DANS LES REGISTRES DU TRÉSOR DES CHARTES.

Il y a quelques années, un de nos confrères publia dans ce Recueil un article relatif au Trésor des Chartes (1). Cette notice, que nos lecteurs n'ont sans doute point oubliée, me dispense de donner aucun détail sur la collection célèbre qui en fait l'objet. Ceux qui voudraient avoir des renseignements plus étendus peuvent d'ailleurs consulter les travaux de Dupuy (2), de Sauval (3), de Bonamy (4), ainsi que le mémoire lu récemment par M. Dessales à l'Académie des inscriptions (5). Le seul but que je me propose ici est d'éveiller l'attention sur les erreurs de date qu'ou rencontre parfois dans les Registres du Trésor, et d'en signaler quelques-unes à ceux qui peuvent être appelés à publier d'après ces Registres les actes de l'autorité royale.

Je reconnais en principe qu'on doit apporter la plus grande réserve à critiquer et corriger les textes contenus dans des Registres publics; et j'ajoute qu'au premier coup d'œil les Registres du Trésor des Chartes

(1) Tome IV de la 1re série, p. 354.

(2) Du Trésor des Chartes du Roi et de la charge de Trésorier à la suite du Traité des Droits du Roi.

(3) Histoire et recherche des antiquités de la ville de Paris, t.

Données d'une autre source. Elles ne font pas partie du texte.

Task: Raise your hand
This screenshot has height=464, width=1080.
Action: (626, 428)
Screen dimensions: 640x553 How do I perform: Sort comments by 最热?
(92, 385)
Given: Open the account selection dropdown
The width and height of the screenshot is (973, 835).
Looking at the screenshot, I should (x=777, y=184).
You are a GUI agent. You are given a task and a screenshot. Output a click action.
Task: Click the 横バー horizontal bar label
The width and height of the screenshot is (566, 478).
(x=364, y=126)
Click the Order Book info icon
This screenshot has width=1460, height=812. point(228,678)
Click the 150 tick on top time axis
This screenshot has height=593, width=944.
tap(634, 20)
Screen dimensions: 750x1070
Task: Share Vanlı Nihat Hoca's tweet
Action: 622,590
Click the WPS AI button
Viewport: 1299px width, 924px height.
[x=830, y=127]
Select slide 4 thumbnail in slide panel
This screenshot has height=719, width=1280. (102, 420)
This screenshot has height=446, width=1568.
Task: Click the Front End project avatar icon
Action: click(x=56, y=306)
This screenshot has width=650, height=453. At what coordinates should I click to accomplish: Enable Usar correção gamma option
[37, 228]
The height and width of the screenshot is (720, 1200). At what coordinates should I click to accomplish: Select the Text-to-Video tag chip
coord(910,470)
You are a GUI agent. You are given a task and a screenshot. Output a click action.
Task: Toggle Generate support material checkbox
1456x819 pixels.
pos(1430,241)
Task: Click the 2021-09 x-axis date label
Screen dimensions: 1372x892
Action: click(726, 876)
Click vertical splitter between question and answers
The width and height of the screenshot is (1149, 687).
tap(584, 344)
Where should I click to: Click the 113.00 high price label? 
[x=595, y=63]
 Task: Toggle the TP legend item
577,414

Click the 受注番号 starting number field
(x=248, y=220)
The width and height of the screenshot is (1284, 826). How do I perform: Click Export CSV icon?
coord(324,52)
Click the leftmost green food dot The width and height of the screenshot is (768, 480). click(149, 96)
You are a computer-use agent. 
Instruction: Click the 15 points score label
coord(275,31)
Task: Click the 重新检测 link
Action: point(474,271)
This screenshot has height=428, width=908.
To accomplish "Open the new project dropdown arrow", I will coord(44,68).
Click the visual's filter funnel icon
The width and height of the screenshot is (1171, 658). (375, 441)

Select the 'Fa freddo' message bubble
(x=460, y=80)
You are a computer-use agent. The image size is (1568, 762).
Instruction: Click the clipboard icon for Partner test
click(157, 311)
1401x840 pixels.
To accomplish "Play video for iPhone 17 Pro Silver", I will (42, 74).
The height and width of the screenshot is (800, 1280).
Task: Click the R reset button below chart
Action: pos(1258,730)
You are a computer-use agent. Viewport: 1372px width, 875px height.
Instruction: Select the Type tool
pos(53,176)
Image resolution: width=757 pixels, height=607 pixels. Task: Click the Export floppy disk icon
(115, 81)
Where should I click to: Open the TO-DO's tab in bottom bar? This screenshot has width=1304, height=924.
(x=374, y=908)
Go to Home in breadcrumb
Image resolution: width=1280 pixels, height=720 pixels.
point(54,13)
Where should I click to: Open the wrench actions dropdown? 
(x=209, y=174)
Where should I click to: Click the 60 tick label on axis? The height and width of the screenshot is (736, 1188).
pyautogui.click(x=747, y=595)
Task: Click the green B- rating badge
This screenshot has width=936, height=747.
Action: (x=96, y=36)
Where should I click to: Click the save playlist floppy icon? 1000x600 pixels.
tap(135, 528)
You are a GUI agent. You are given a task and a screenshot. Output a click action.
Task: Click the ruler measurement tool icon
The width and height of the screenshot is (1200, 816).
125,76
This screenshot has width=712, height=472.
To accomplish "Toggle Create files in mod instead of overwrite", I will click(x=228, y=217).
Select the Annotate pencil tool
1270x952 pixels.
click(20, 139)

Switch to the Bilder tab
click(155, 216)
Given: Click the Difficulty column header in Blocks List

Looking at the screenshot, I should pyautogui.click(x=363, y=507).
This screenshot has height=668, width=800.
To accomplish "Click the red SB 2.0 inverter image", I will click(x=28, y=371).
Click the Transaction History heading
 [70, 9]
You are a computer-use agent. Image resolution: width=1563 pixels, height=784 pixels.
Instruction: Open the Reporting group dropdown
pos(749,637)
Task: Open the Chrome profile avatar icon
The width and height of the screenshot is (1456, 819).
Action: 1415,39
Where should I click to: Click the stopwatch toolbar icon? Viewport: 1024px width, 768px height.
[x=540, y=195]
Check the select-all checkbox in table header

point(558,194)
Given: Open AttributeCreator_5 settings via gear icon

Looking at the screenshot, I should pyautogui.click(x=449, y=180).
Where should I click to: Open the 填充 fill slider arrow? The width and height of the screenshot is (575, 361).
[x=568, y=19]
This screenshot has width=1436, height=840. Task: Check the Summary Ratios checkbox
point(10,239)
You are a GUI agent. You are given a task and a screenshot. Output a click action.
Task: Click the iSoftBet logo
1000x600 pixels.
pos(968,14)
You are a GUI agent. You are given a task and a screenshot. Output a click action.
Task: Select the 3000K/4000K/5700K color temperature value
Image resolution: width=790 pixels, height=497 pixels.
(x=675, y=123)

II. C'est la reproduction du travail de Dupuy avec quelques modifications.

(4) Mémoire historique sur le Trésor des Chartes et sur son état actuel, inséré dans le t. XXX des Mémoires de l'Académie des Inscriptions.

(5) Le Trésor des Chartes, sa création, ses gardes et leurs travaux, inséré dans le tome jer des Mémoires présentés par divers savants à l'Académie des Inscriptions.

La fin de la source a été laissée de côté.